§ **Work request**
All the records that follow need to be reproduced exactly. Omit the images.

Data for the task section start

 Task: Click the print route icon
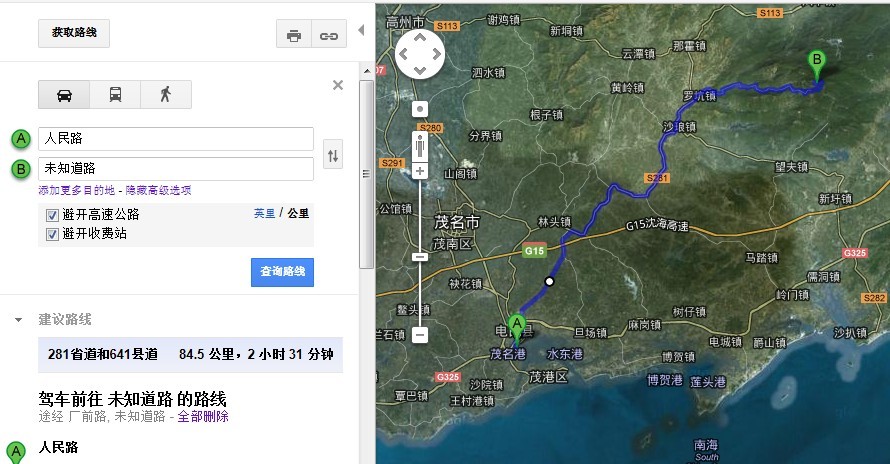tap(294, 35)
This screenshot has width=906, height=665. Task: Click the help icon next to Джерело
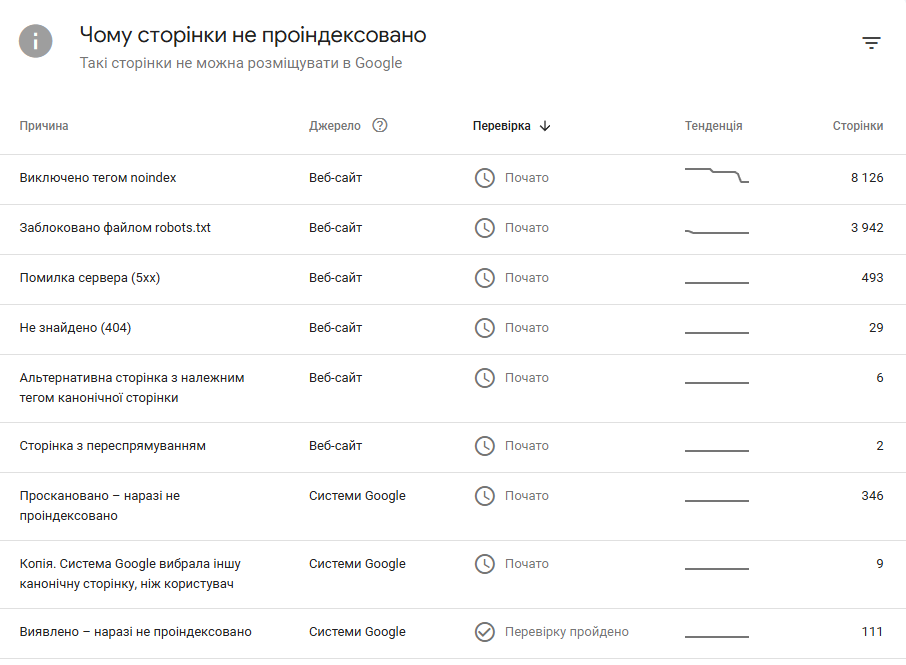pos(379,126)
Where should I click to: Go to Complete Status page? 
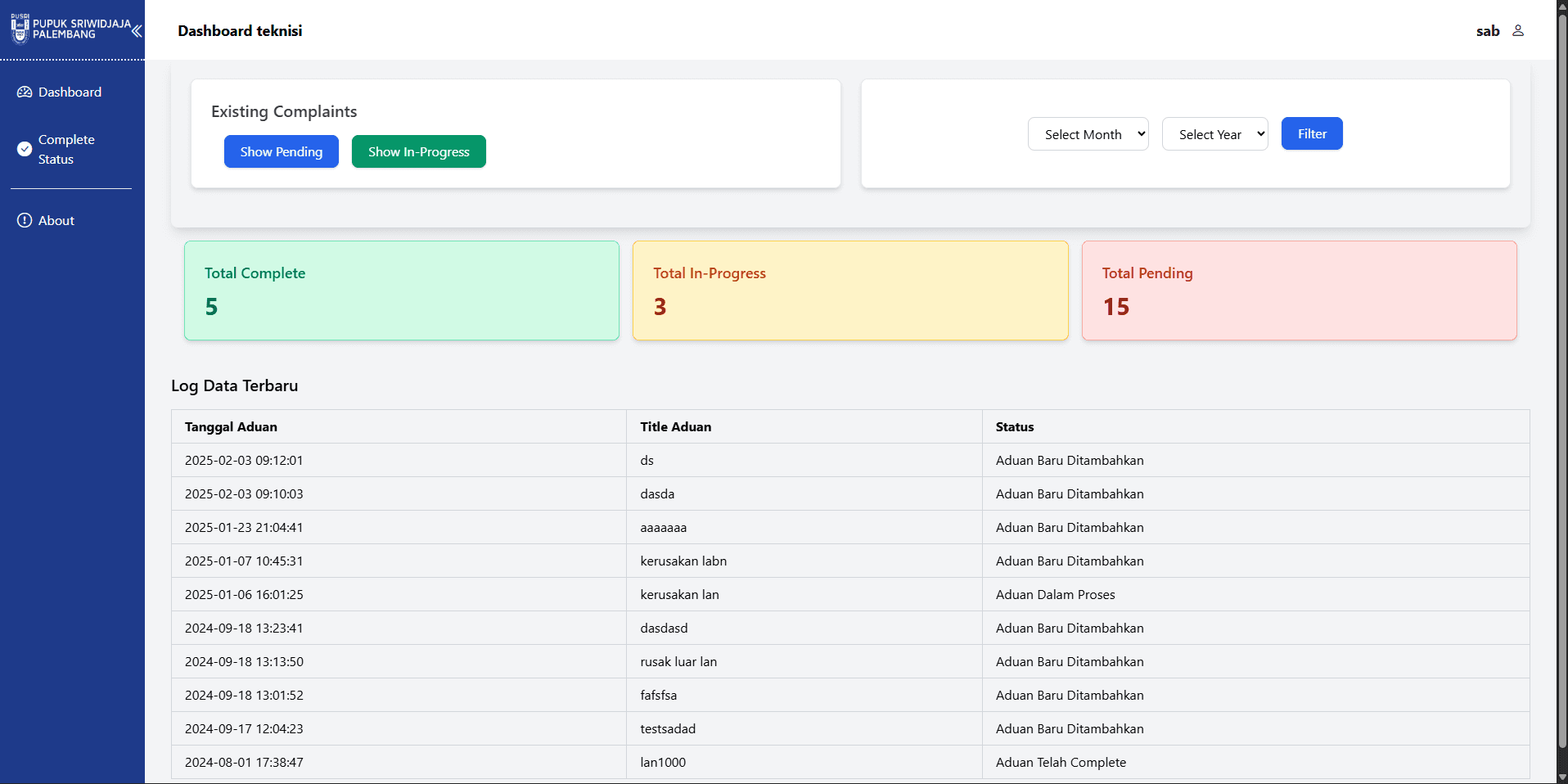(x=66, y=150)
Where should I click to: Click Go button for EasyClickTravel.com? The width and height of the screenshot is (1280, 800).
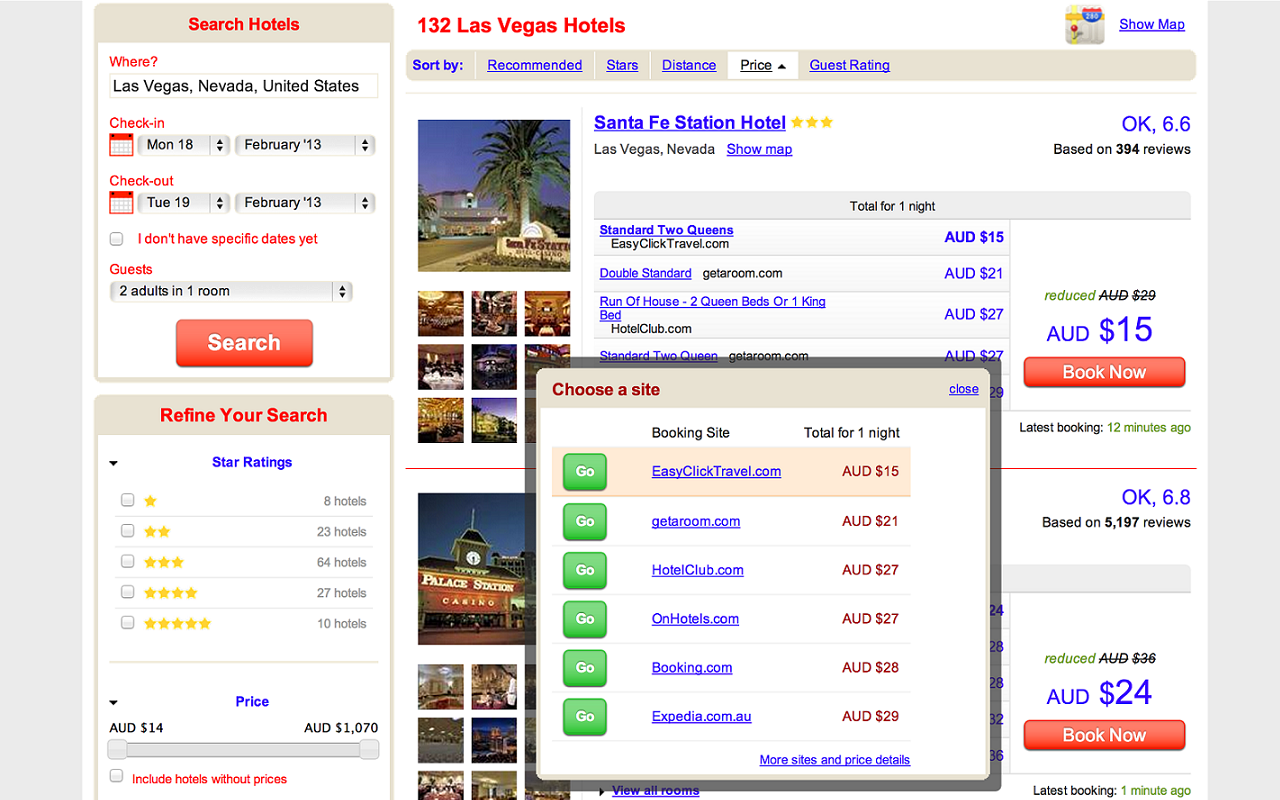click(x=585, y=472)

Data for the task section end

§ **Answer space**
 Task: Click the print route icon
tap(294, 35)
This screenshot has width=906, height=665. Task: Click the help icon next to Джерело
pos(379,126)
Where should I click to: Go to Complete Status page? 
(x=66, y=150)
Where should I click to: Click Go button for EasyClickTravel.com? The width and height of the screenshot is (1280, 800).
click(x=585, y=472)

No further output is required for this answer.